Anitalectric August 31, 2011
Thank you for sharing my blog, susan g! My favorite part is the crispy eggplant skin, which most recipes just toss out. Check out that link for the recipe, janeez. It's an easy one!
 
susan G. August 31, 2011
Here's a recipe that's a departure from the classic:
http://verdantkitchen.wordpress.com/2011/01/26/babaghanouj-with-chipotle-and-caramelized-onion/
The blog is from Anitalectric of food52. She has some interesting twists!
 
Sam1148 August 31, 2011
I use the Japanese eggplants. They have less bitterness and less seeds--but also less 'meat'.

 
seabirdskitchen August 31, 2011
I made this one last weekend. The technique from Alton Brown is killer!

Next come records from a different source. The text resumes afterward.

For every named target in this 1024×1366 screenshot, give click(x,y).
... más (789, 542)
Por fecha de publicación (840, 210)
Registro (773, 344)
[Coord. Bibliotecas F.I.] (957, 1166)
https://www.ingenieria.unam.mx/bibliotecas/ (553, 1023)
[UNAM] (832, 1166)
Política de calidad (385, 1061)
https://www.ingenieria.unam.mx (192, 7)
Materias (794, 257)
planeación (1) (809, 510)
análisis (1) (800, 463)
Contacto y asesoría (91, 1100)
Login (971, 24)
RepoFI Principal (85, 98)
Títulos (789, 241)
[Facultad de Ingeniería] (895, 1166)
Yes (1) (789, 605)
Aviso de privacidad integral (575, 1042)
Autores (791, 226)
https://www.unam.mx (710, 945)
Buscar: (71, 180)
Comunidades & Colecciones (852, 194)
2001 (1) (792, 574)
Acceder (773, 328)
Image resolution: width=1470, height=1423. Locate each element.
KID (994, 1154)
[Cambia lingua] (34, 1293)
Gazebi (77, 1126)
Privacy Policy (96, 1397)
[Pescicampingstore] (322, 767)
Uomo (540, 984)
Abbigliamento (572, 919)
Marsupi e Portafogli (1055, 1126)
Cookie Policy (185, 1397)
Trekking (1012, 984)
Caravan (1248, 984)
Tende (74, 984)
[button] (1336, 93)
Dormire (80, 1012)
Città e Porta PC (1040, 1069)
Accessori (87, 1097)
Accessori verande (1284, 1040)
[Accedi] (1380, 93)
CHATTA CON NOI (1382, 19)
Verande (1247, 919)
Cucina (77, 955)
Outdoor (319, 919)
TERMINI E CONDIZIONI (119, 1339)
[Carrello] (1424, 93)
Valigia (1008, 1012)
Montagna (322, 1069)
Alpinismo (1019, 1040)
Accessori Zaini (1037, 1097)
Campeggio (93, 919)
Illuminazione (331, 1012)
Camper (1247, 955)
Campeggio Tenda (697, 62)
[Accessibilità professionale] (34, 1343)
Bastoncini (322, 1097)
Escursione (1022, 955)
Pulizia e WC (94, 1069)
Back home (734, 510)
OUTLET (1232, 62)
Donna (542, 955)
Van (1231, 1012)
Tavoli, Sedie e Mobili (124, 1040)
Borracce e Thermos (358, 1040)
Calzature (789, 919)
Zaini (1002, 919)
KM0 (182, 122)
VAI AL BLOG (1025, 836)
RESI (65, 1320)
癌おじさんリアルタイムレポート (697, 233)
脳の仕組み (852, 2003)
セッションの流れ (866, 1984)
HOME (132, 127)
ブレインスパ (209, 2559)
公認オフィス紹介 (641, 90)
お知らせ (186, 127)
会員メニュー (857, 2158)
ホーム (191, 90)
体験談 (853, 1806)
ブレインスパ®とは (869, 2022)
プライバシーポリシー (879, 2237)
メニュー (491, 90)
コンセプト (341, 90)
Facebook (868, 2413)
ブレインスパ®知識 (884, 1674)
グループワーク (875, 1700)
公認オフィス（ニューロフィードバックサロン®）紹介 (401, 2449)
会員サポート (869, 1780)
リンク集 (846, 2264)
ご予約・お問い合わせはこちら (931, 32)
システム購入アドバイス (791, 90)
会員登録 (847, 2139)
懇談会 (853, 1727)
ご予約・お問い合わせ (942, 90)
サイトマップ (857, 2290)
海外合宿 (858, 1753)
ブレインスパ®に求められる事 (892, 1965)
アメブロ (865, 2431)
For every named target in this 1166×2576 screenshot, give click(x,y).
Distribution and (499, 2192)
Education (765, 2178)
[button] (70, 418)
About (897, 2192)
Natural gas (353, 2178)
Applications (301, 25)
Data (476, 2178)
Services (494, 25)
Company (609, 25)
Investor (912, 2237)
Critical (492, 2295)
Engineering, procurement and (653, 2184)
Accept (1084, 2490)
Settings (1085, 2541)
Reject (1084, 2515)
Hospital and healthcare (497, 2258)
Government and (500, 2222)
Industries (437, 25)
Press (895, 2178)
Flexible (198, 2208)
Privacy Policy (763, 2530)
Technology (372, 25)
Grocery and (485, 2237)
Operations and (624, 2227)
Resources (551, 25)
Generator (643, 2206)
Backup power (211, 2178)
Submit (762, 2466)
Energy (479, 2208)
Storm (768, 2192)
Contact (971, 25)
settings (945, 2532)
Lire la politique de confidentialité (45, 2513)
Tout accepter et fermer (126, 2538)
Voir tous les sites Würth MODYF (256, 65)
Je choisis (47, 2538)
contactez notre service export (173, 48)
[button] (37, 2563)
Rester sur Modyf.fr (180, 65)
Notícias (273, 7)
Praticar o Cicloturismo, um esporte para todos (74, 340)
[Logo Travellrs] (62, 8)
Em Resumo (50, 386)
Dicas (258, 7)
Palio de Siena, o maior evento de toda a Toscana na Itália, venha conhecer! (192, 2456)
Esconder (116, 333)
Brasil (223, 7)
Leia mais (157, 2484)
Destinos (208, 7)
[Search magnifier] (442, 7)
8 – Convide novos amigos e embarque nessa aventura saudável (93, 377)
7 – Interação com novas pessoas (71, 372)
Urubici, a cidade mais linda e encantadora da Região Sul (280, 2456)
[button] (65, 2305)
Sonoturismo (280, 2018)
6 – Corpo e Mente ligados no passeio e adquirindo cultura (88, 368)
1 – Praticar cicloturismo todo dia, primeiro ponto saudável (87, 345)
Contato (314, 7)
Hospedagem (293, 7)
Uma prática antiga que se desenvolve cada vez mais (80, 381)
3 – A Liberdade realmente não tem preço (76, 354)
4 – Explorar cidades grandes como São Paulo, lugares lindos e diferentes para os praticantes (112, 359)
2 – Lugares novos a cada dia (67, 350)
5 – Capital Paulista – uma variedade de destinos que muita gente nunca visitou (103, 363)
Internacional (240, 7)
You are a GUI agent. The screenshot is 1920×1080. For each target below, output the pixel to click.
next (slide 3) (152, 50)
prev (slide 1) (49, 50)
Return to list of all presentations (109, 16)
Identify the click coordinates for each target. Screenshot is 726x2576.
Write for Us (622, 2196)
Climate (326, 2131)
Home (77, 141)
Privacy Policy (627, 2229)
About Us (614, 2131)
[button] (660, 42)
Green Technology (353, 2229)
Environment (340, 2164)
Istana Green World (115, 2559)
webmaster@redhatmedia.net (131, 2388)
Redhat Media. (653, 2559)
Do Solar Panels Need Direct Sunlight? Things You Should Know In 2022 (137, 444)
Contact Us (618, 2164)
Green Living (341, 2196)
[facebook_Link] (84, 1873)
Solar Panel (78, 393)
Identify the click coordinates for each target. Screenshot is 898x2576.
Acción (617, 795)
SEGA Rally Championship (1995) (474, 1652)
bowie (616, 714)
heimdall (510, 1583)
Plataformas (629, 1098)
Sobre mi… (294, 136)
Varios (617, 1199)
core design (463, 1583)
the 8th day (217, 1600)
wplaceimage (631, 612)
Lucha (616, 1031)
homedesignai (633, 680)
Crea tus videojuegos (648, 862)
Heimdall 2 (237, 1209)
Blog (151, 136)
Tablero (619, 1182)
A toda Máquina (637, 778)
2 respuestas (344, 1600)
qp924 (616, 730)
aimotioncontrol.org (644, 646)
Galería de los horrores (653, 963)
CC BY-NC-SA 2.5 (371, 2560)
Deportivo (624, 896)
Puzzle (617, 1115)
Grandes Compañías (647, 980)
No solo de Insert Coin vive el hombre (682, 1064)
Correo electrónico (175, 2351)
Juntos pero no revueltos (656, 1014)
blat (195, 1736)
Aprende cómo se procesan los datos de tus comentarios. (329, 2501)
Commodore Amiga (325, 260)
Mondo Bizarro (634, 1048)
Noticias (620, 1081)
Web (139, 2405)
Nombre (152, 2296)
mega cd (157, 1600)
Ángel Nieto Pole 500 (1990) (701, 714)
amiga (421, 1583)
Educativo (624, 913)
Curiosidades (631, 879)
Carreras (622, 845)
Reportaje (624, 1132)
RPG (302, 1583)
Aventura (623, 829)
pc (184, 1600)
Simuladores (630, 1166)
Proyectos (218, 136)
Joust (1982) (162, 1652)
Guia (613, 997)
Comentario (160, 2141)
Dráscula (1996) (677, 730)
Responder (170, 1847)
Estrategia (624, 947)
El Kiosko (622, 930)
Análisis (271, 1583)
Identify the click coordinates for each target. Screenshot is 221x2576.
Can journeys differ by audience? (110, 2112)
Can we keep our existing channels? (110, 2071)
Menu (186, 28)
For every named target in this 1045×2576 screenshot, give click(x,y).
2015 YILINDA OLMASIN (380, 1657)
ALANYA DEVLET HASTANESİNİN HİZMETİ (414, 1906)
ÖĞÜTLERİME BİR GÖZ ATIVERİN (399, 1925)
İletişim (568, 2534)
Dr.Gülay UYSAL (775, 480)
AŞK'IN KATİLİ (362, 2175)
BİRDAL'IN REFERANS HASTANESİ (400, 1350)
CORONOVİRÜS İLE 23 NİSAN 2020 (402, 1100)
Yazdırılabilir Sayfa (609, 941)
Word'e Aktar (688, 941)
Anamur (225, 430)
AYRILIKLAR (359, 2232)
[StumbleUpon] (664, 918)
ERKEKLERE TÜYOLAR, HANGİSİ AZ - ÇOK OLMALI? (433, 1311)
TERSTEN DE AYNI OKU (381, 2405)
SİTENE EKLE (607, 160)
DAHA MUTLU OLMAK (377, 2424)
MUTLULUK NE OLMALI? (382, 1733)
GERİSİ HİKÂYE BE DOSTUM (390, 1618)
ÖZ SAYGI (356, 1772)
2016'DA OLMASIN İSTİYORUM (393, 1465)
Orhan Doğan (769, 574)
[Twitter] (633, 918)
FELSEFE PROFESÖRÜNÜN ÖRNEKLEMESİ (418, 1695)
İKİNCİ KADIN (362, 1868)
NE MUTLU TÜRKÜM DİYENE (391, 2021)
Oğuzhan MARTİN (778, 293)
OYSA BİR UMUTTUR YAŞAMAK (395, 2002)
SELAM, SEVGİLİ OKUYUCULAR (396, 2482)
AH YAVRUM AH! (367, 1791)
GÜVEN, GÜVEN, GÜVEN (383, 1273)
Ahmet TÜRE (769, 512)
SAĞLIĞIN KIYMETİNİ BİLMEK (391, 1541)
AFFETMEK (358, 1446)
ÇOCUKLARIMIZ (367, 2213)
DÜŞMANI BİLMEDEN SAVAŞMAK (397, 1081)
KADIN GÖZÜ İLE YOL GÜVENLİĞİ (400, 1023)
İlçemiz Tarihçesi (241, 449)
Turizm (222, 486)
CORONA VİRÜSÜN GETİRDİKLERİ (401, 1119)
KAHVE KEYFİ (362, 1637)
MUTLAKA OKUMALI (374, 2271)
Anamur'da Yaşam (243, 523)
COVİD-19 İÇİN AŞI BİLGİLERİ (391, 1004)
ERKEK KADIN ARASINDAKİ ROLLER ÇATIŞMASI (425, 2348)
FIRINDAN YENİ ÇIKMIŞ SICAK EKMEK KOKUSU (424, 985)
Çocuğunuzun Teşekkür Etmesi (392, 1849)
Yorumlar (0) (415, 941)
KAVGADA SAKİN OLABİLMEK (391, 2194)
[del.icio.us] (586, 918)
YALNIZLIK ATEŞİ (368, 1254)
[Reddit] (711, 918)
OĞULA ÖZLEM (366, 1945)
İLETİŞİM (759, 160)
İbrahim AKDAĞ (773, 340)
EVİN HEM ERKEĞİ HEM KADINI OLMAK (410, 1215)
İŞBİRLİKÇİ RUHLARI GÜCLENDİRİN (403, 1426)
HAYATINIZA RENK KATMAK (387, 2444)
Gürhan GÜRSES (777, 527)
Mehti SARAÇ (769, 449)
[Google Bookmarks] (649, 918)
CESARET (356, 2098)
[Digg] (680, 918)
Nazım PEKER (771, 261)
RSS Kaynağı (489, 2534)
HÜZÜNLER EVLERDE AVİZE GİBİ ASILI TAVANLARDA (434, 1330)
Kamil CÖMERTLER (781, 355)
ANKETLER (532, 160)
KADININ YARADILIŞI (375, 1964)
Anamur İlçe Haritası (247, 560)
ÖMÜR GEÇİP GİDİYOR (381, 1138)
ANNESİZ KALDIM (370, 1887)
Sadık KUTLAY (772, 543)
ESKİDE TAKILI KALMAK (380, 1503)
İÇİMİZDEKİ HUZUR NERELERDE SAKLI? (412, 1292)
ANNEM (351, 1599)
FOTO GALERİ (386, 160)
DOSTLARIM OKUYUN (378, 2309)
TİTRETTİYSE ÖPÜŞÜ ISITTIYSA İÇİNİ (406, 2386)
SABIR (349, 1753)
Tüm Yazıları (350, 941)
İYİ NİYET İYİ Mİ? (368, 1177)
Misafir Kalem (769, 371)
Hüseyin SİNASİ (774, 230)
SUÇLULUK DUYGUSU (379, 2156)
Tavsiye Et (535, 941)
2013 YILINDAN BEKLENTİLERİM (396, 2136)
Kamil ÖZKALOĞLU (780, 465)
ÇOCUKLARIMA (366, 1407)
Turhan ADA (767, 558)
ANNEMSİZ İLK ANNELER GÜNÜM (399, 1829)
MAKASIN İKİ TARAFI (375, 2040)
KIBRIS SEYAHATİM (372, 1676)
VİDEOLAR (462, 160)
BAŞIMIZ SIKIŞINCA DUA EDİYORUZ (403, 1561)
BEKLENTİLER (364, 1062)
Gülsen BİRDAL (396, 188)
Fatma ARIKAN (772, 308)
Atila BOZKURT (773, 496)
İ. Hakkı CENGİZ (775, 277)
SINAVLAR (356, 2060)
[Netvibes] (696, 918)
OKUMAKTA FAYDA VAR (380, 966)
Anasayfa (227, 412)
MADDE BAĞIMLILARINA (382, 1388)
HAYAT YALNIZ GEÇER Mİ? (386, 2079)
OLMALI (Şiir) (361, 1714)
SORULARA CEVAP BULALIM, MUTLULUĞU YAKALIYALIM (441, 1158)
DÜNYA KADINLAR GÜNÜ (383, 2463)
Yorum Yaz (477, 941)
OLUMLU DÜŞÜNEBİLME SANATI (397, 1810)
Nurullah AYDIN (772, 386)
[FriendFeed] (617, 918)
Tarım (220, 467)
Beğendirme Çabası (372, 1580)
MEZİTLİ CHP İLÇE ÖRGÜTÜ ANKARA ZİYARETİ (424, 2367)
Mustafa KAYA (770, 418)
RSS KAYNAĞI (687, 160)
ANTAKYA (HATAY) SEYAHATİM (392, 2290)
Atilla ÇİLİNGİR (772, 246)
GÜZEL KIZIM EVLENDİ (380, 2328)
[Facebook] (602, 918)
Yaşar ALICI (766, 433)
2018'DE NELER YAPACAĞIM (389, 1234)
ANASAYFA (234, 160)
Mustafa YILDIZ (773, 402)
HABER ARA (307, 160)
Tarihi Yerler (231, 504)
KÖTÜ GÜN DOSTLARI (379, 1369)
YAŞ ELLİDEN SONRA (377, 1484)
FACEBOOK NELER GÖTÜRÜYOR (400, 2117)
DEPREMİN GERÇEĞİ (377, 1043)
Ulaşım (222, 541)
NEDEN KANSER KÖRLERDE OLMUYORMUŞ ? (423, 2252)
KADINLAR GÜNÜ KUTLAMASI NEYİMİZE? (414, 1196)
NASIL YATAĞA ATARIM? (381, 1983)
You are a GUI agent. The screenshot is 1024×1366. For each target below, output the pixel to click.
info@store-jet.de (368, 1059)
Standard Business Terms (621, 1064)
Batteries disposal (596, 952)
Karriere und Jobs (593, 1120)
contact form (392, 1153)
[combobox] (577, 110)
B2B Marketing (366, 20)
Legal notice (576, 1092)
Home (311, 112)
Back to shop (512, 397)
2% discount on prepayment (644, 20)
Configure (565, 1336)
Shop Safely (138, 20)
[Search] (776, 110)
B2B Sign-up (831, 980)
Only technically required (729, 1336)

http://seabirdskitchen.blogspot.com/2011/08/baba-ghanouj-ganoush-ganush-how-about.html

I only roasted mine for about 45 minutes, but the grill was very hot. There was plenty of smokiness. I may try doing it longer based on the above suggestions though
 
innoabrd August 31, 2011
Good advice above. You really want to burn the heck out of the skin!!! 90-120 minutes is not out of line. The Egyptians use a lot of tehina, a cup or two per kg of eggplant. The Lebanese might use half that, but a lot more garlic.
 
beyondcelery August 31, 2011
erinbdm is spot on (though I blend a hefty amount of parsley into mine as well). I'd just like to add that the eggplant takes about 1 hour on the grill to blacken. I like to put it on there after I'm done barbecuing everything else, cover it, and turn it over at the half hour. The cooling grill really gets all the smoky flavor into the flesh of the eggplant. You want it nearly all black on the outside before you take it off. Also, you can grill up a bunch of eggplants near the end of summer, scoop out their flesh, and freeze it. The thawed flesh is just as smoky and wonderful in middle-of-winter babaganoush as it is at the end of summer. Possibly more delicious, since it tastes of summer!
 
erinbdm August 31, 2011
Here's my favorite way:
Put a couple of medium eggplants on the grill and leave them there until they're very soft and collapsed. You could do it in the oven too, but I like the smoky flavor the grill gives the eggplants.Scoop out the inside pulp and juices of the eggplants and place in a blender or food processor. Add 1/2 cup tahini, 1 clove garlic, juice of 1 lemon, salt and 2 tablespoons olive oil. Blend until smooth. Or, if you don't like smooth bab ghannouj you can just mash the ingredients together. I like to serve it with a sprinkle of smoked paprika on top.